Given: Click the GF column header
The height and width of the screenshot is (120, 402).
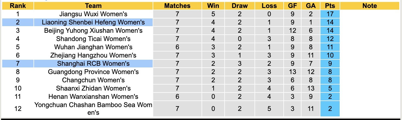Looking at the screenshot, I should pyautogui.click(x=292, y=6).
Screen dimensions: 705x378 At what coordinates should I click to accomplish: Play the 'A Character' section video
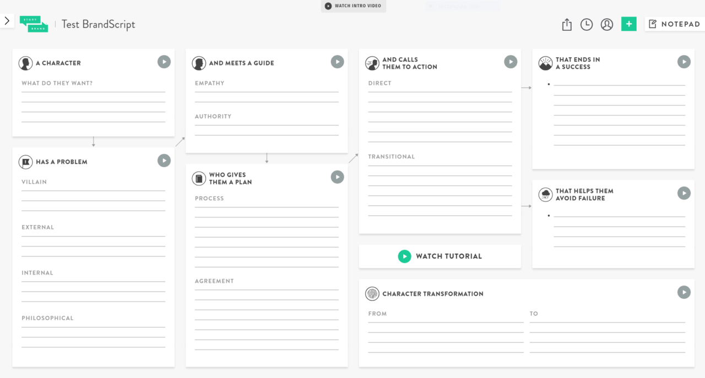(x=164, y=62)
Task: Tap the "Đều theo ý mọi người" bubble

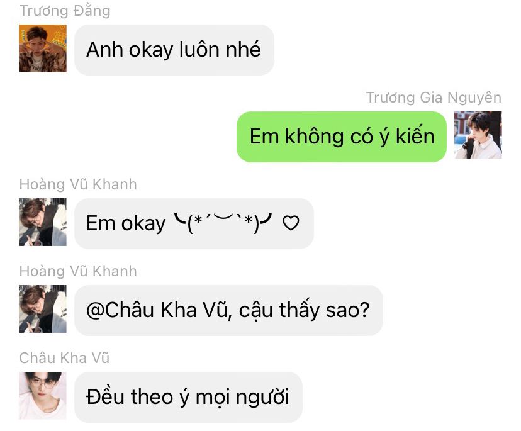Action: pyautogui.click(x=188, y=397)
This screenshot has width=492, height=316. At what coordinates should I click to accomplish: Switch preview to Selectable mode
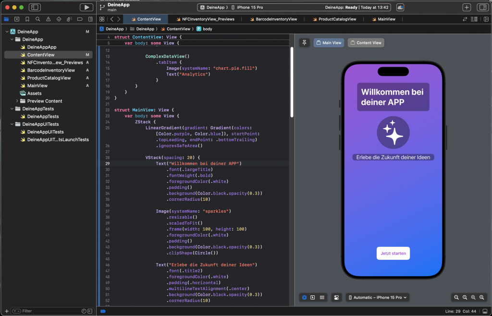pyautogui.click(x=313, y=298)
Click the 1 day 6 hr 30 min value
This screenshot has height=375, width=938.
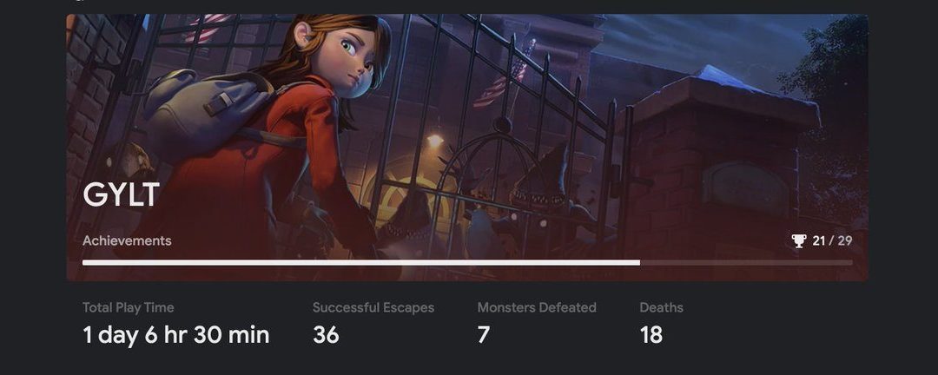coord(175,335)
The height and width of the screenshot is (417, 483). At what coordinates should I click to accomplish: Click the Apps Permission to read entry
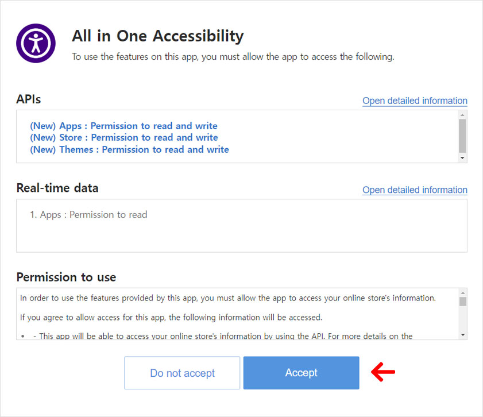[88, 215]
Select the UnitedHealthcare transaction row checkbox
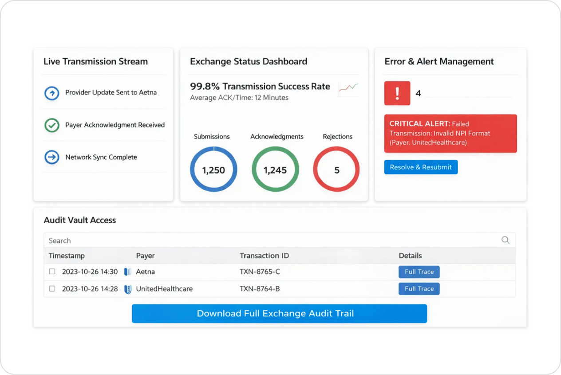This screenshot has width=561, height=375. (52, 289)
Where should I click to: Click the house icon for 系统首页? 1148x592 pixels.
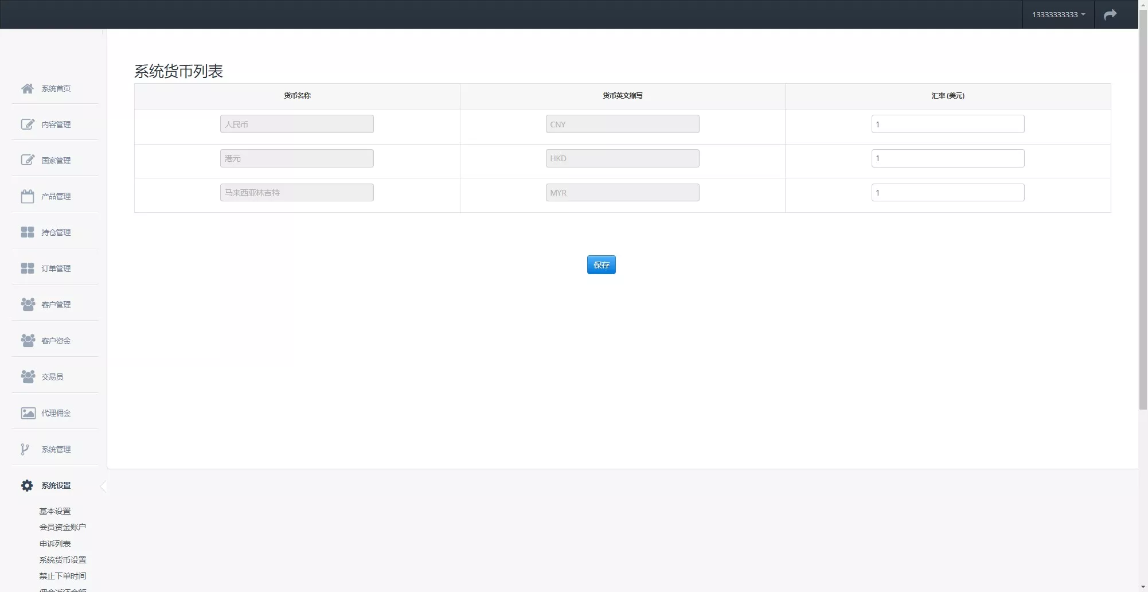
· · · · · · ·
# [What to work on]
Without any pictures, retype the records above exactly.

# [Solution]
Given: Click the GF column header
The height and width of the screenshot is (120, 402).
Looking at the screenshot, I should pyautogui.click(x=292, y=6).
Screen dimensions: 705x378 At what coordinates should I click to accomplish: Play the 'A Character' section video
(x=164, y=62)
Task: Tap the "Đều theo ý mọi người" bubble

Action: pyautogui.click(x=188, y=397)
This screenshot has width=492, height=316. At what coordinates should I click to accomplish: Switch preview to Selectable mode
pyautogui.click(x=313, y=298)
Click the 1 day 6 hr 30 min value
This screenshot has height=375, width=938.
coord(175,335)
The height and width of the screenshot is (417, 483). At what coordinates should I click to accomplish: Click the Apps Permission to read entry
[88, 215]
Select the UnitedHealthcare transaction row checkbox
This screenshot has width=561, height=375. (52, 289)
Where should I click to: Click the house icon for 系统首页? 1148x592 pixels.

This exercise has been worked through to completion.